EXTRACTED MATERIAL:
****************************************

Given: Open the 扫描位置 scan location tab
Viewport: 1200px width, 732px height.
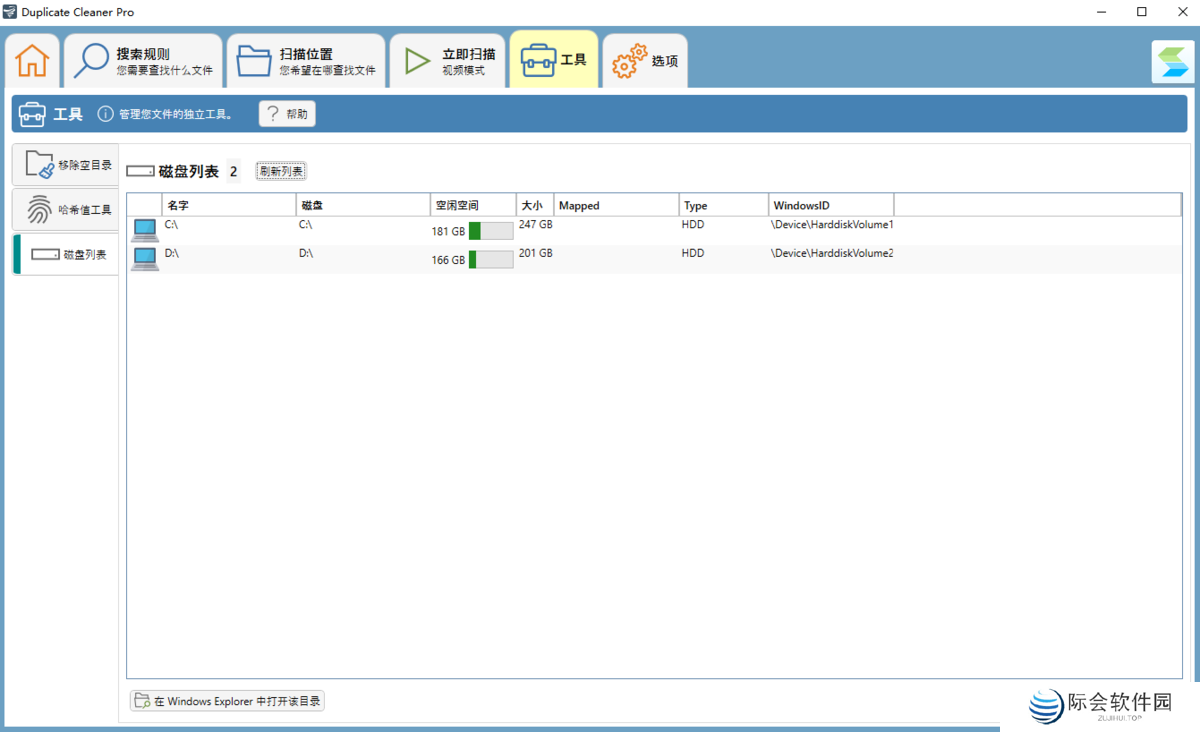Looking at the screenshot, I should coord(306,61).
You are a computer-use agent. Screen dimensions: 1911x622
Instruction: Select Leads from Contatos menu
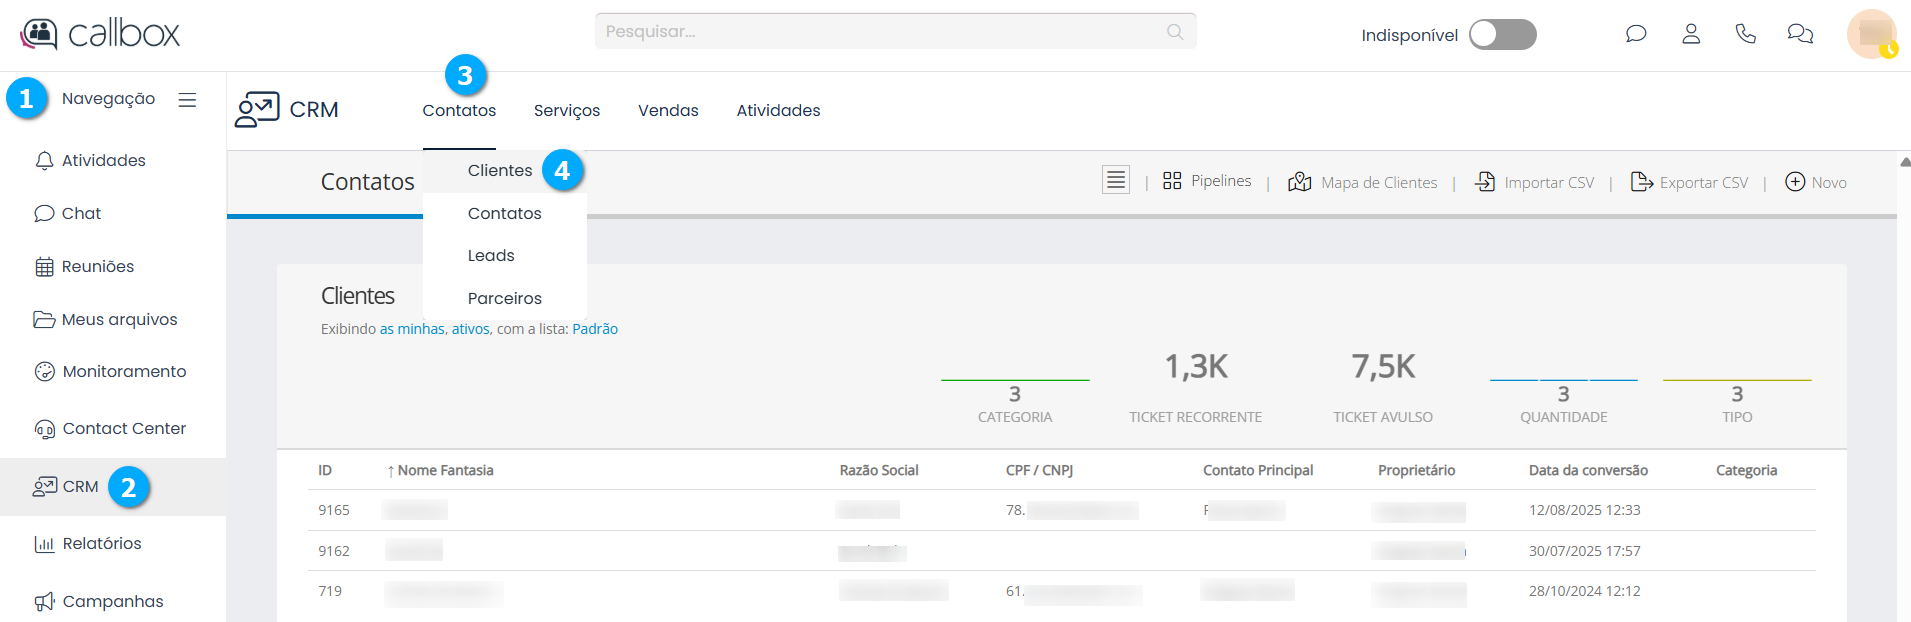pyautogui.click(x=491, y=256)
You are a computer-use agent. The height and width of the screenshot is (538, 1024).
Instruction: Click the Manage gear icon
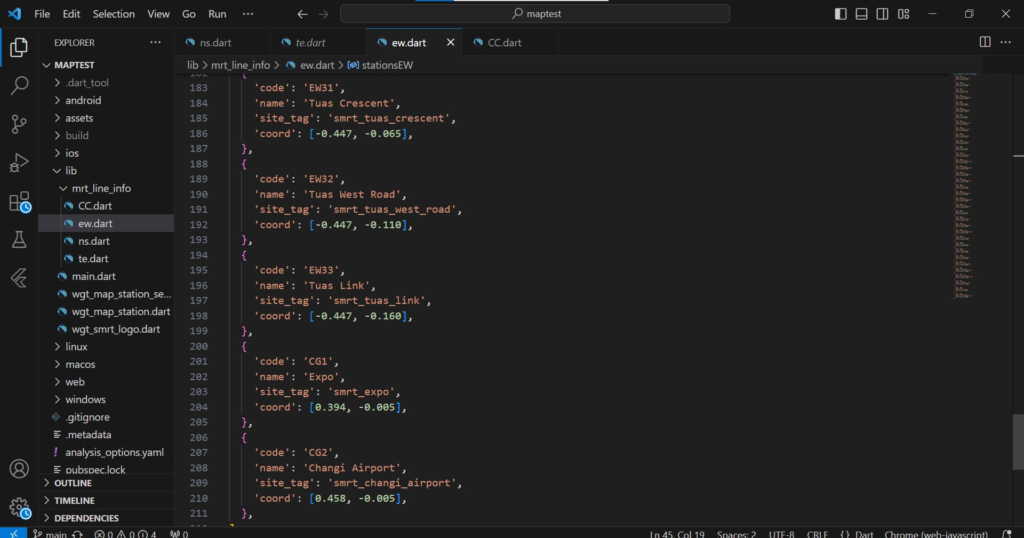point(19,507)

****************************************

YOUR TASK: Please go through the data above and copy each line containing the word "agent".

RESPONSE AREA:
You are a computer-use agent. Screen dimensions: 1911x622
You are a computer-use agent. The height and width of the screenshot is (538, 1024).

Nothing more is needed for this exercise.